Agreed. The First Amendment exists to protect speech that offends, provokes, and shocks ... speech you do not like because it makes you unhappy or uncomfortable.
This might have been stupid, or it might have just been a joke that others took poorly, or something else. But people need to understand that you can't just use magic words like "unsafe" to attack other people's speech.
How far back does everyone think we need to go to find the exact opposite take by DN or L13 when bringing up this type of prolific Leftwing censorship back when the Left ascendant in political power?
Next to go is global warming. Thats gonna be fun watching the cultists give up this particular religion
The great part about rhetorical questions is that you don't need any evidence to ask them!
Poster 1 and 2, I think you may be missing at least part of what Eugene is saying. I.E., even if there were students who felt threatened and even if the school district found that learning was 'impaired', this is still not enough the for the school system to strip a person (student or otherwise) of First amendment rights when comments are made away from school, on the students own time, not using school resources, etc. The key here is that it was the school making this first amendment decision when the students weren't involving the school in any way
I wonder why schools do not mind their own business.
That's easy. They are control freaks and there are zero personal consequences when they violate people's rights.
The decision makers need to lose their jobs and be heavily fined.
"The decision makers need to lose their jobs and be heavily fined." As a control freaks, they might enjoy this control freak remedy.
A while back we had a school district suspend several students. They were suspended for drinking beer. It didn't matter to the district that it was during summer vacation, in Germany, where they were of legal age, with their parents and had their permission. It was on a Church sponsored trip and photos were posted to the Church's website. After a lawsuit, the suspensions were dropped, but a ban on extracurricular activities was upheld. The school district cited the "Code of Conduct" in an information book that is given to each student at the beginning of the year as justification. Each student is required to sign and turn in a page that states that they have received the book.
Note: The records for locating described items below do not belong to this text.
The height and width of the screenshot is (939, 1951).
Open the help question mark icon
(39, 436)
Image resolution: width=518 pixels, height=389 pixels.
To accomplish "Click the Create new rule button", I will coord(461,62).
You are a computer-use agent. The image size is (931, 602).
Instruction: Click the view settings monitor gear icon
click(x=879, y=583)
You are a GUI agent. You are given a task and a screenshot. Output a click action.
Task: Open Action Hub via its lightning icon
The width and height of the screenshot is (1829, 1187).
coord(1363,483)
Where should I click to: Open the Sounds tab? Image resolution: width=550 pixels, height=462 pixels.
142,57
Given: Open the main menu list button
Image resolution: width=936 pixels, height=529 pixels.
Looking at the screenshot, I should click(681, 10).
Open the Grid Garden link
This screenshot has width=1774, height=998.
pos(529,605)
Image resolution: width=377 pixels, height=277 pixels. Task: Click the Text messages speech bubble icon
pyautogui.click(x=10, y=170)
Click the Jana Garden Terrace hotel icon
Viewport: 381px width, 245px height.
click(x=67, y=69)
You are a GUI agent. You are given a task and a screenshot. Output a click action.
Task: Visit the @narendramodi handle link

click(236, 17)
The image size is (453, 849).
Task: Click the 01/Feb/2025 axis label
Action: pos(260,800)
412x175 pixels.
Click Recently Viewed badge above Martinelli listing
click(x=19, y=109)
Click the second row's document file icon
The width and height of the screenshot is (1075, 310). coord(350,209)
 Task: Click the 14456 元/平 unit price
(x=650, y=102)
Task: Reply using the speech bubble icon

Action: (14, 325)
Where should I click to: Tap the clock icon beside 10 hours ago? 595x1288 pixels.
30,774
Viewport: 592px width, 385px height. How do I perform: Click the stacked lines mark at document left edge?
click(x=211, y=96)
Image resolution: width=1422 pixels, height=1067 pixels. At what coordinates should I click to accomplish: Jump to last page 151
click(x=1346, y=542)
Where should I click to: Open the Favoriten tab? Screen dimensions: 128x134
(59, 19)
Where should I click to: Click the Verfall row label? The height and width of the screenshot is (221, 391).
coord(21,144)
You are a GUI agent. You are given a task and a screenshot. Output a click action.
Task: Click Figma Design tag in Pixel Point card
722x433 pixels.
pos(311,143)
The district takes that to mean that they agree to abide by the Code.
Right, "Code of Conduct" ... for students. However, the governing rules for the faculty and administrators is very flexible. For example, the Nevada System of Higher Education Regents do not enforce their own Code unless they choose to.
Neither, nor any, are legal constructions, but simply suggestions, and used on a whim. These quasi-made up 'rules' are not examples worthwhile to have, but they do reflect the regular situation of pettiness found in every company and organization.
This is "how the world works" and a thin varnish of legal words corrupts all systems of governments, companies, and organizations everywhere. It's the very corruption of intent which spoils the words written.
1. This isn't what EV is saying, this is an excerpt from the Court's opinion.
2. Both DMN and I are commenting on a specific part of the opinion (and argument).
Further, nothing in this opinion actually rests on the distinction you are making. As noted in the other post (and the concurring opinion) there could be occasions when off-campus speech does warrant disciplinary action from a school that would not be protected by the FA.
TLDR; this is protected speech. The school was wrong. What you wrote is also, IMO, wrong. Good?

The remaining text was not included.